A 60-year-old woman is feeling fine—no fever, arthralgia, or malaise—but the sudden appearance of lesions on her extremities unsettles her to the point that she can think of little else. Visits to her primary care provider, the emergency department, several urgent care clinics, and a naturopath yield a consistent diagnosis: ringworm. Yet none of the topical or oral antifungal medications she is prescribed make the slightest difference. Thus, she finally agrees to consult a dermatologist.

The patient reports decent health, although she was a heavy smoker for years before quitting 2 years ago. She recently tested negative for diabetes.

History taking reveals no sources from which she could have acquired a fungal infection. No one else at home is similarly affected.

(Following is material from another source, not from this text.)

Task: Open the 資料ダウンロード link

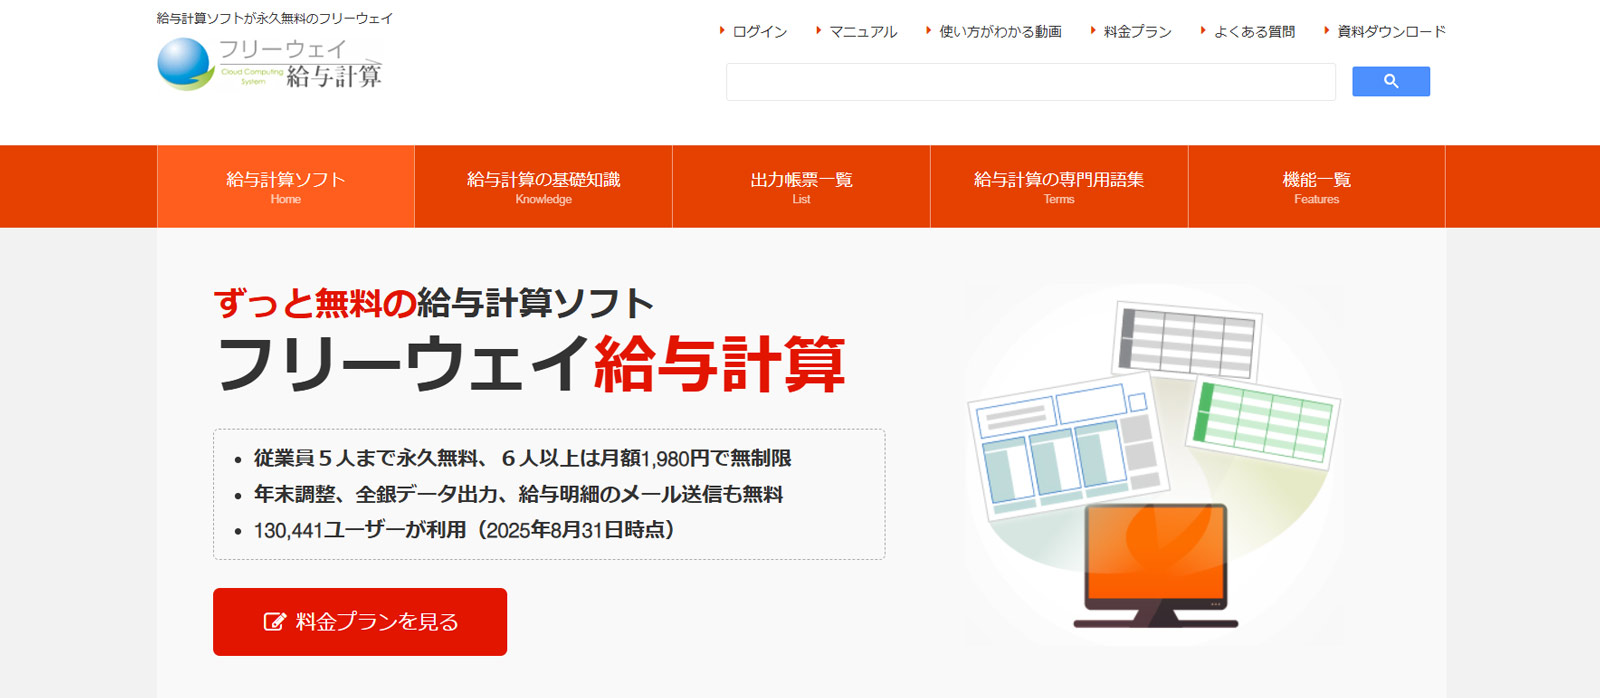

About 10 lesions, mostly located on the patient’s extremities, are examined. All are very similar in appearance: round, brownish-red intradermal plaques with no epidermal component (eg, scale, broken skin). The lesions vary from 6 mm to 4 cm in diameter. The centers of most lesions are slightly concave, with well-defined raised margins. On palpation, there is neither increased warmth nor tenderness. No nodes can be palpated in the groin, axillae, or epitrochlear locations.

A deep punch biopsy is performed on a thigh lesion, with the specimen submitted for pathologic examination.